I love Britsplaining as a concept Grin

sashagabadon · 07/02/2022 11:22

And Peru had the strictest lockdown in the world back in 2020, we were all told how well they were doing. Guess where it is now for deaths per million- 1st!
With 6204 deaths per million. U.K. has 2323, nearly a third lower

Quartz2208 · 07/02/2022 11:42

@Tealightsandd

But anyway you don't usually seem to want to take WHO advice. Eg. re masks and Vaccine Plus in general.
Where on this thread has that been said? It is immaterial to border closures.

The main discussion is that MIQ was not fit for purpose. Not that the borders shouldn't have been closed or that New Zealand were not right to act in closing the borders. But that 2 years on the fact that they havent been able to create an MIQ that worked well enough to get back all NZ citizens that they wanted to is a travesty.

You are throwing an awful lot of information out there which is irrelevant to the current discussion on this thread

CorneliusVetch · 07/02/2022 12:04

@sashagabadon

And Peru had the strictest lockdown in the world back in 2020, we were all told how well they were doing. Guess where it is now for deaths per million- 1st! With 6204 deaths per million. U.K. has 2323, nearly a third lower
Peru also shows up the fallacy of a global zero Covid approach. Yes, Peru did attempt to implement a very strict lockdown, including border closures, but social factors meant this didn’t really work.

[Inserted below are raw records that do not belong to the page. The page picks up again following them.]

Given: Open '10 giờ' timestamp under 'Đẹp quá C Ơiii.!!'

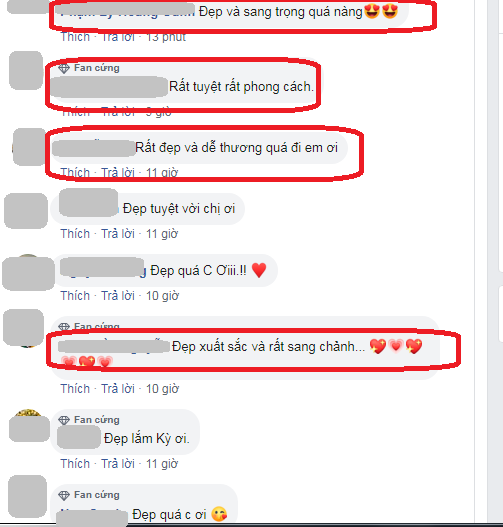Looking at the screenshot, I should point(162,296).
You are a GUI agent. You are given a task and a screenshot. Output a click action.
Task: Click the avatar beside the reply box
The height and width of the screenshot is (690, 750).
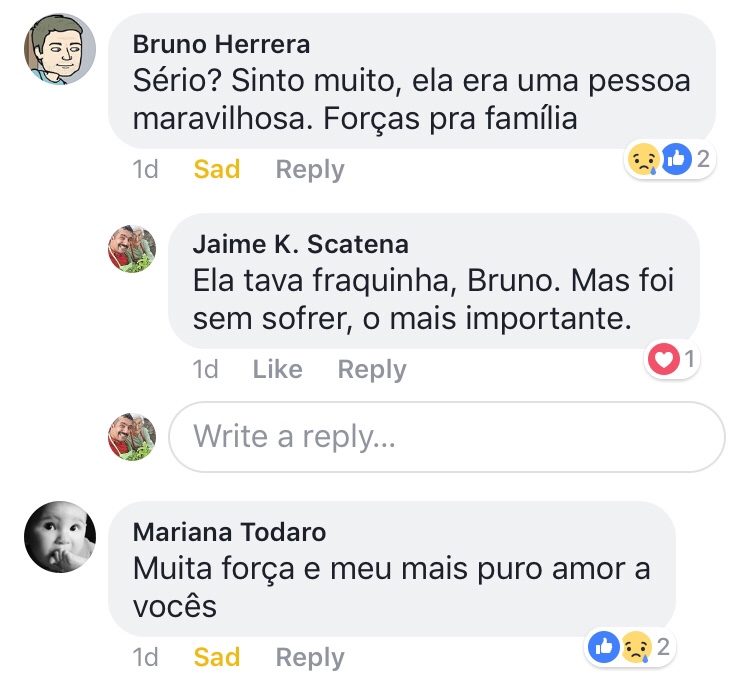[132, 437]
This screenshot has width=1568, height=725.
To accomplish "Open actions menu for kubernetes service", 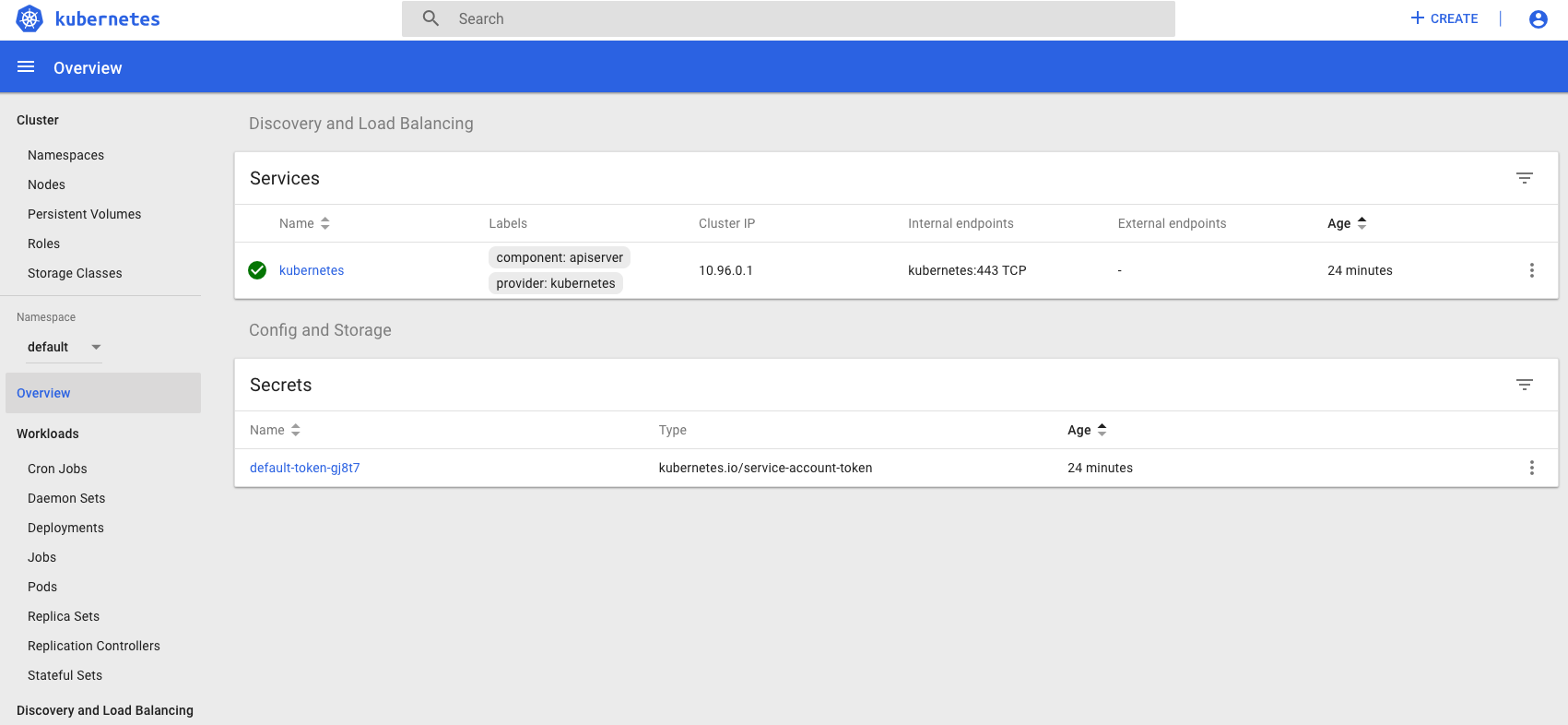I will click(x=1531, y=270).
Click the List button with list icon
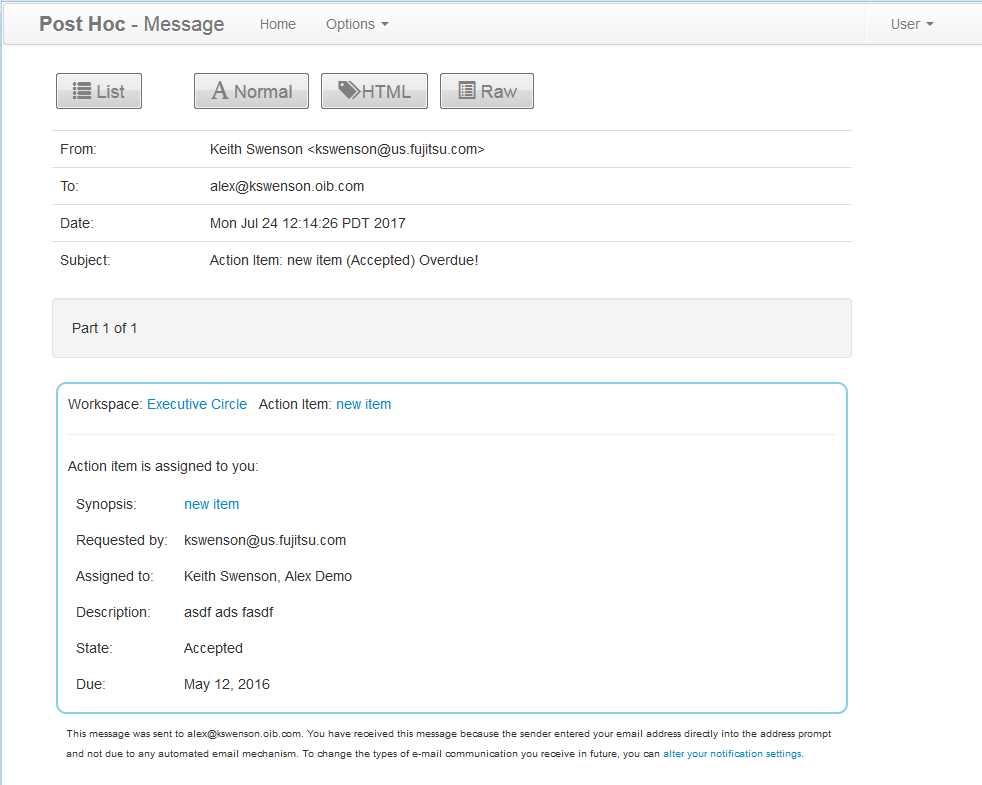982x785 pixels. [99, 91]
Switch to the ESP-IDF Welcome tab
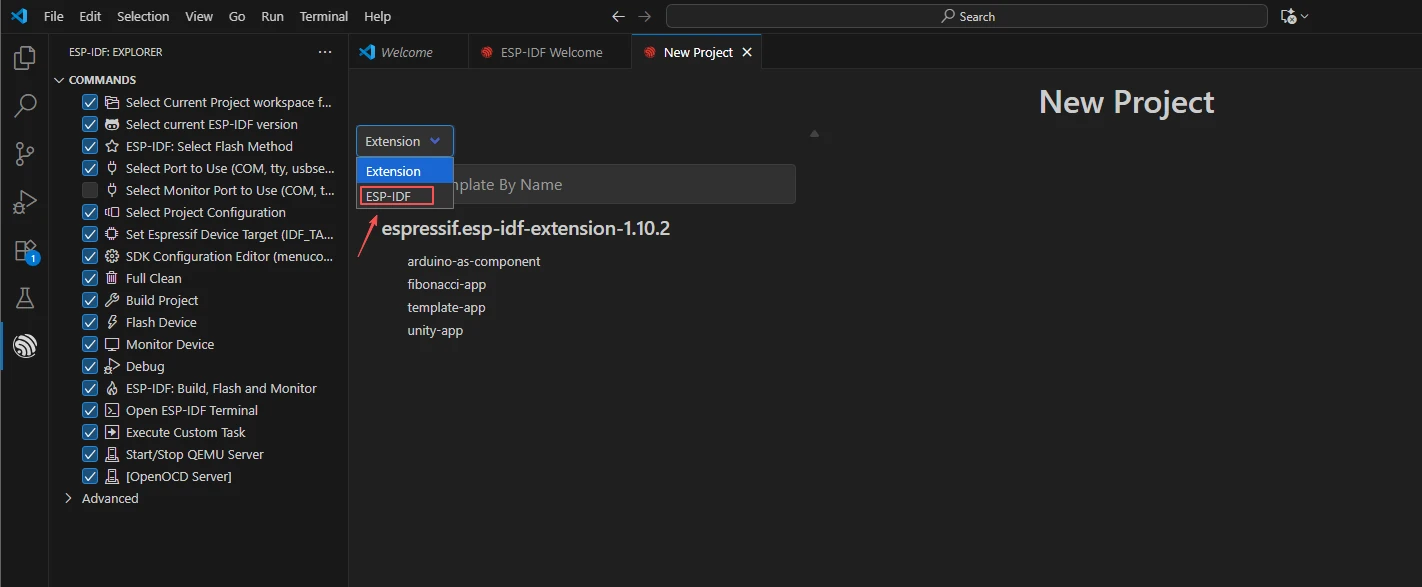The width and height of the screenshot is (1422, 587). pos(551,52)
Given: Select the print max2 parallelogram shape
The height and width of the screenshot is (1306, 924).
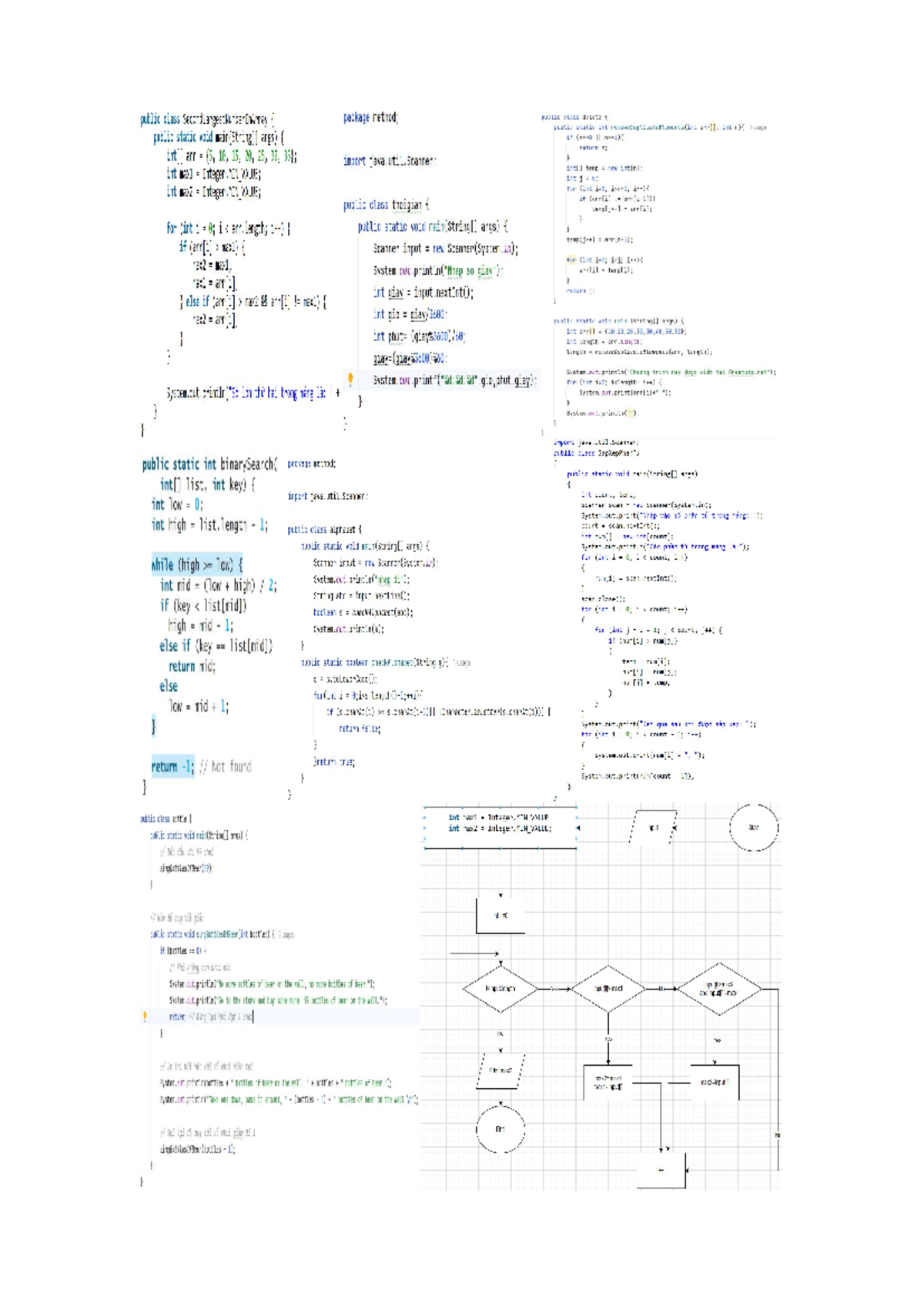Looking at the screenshot, I should 500,1071.
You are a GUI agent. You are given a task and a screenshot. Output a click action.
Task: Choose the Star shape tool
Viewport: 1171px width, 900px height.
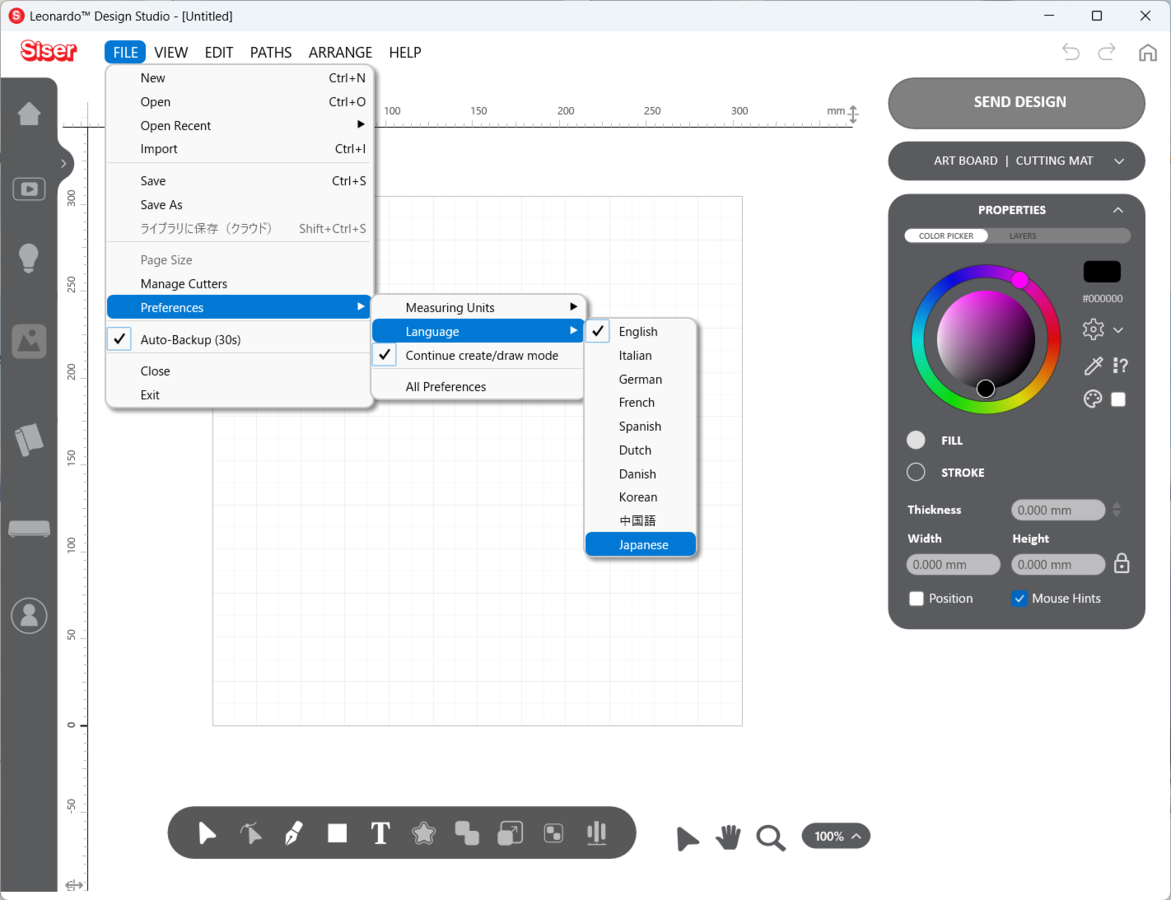coord(424,833)
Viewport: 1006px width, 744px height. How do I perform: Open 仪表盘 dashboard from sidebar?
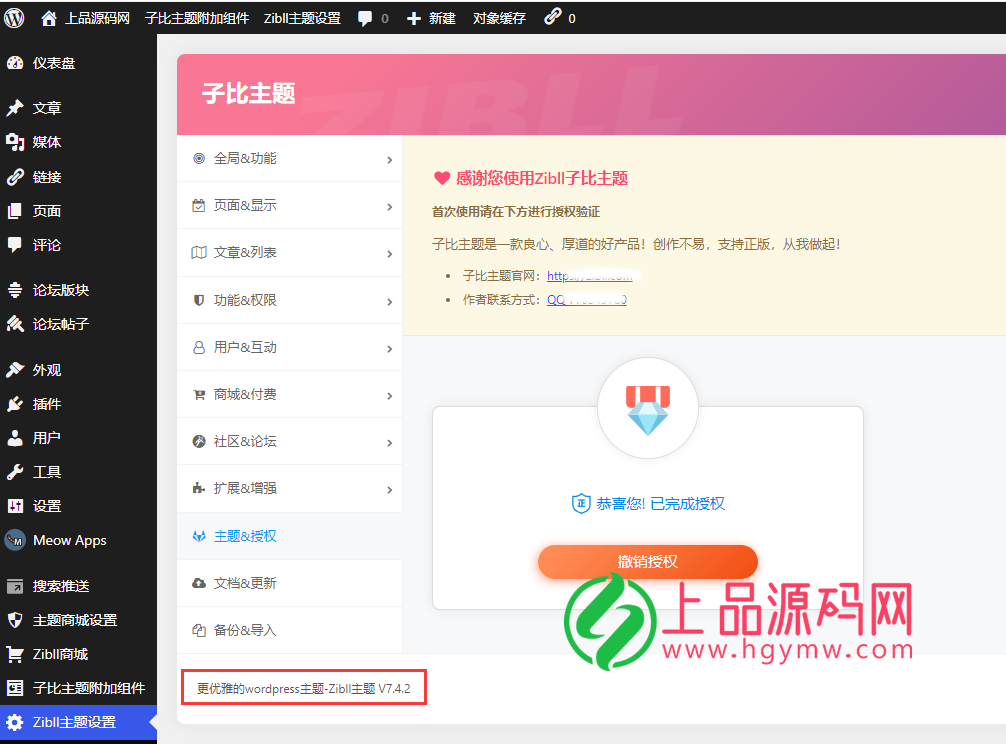(53, 63)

It is very difficult for a country to be able to meaningfully attempt a NZ approach. In Peru, 70% of workers work in the informal sector, so if they don’t go out to work, they do not earn and they starve. The government did attempt to provide support payments, but fewer than half of Peruvian adults have a bank account so making these payments to most people wasn’t really possible. People literally had to work to survive.

Plus, sadly a significant number of the population live in overcrowded housing, and 40% don’t have a fridge so have to go out regularly for food, much of which is bought at crowded markets.

To suggest other countries should have done what NZ did just drips with Western privilege. The living circumstances of people in many nations is sadly nothing like that of NZ.

Tealightsandd · 07/02/2022 22:20

To suggest other countries should have done what NZ did just drips with Western privilege. The living circumstances of people in many nations is sadly nothing like that of NZ.

What gushers of Western privilege is ignoring Africa. Many African countries did the same as NZ.

One reason is because many African countries don't have the western privilege - of allowing SARS-COV-2 to keep spreading (instead of what could've been a few months temporary border controls that would've ended the pandemic.

They don't have the western privilege of allowing SARS-COV-2 to overwhelm their healthcare systems and infrastructure. (Not that we managed to cope either - I mean, we had to get the army in to some hospitals).

Incidentally, talking of western privilege. Highly vaxxed western countries removing mitigations exposes other, mostly poorer counties - including many in Africa - to increased risk from SARS-COV-2.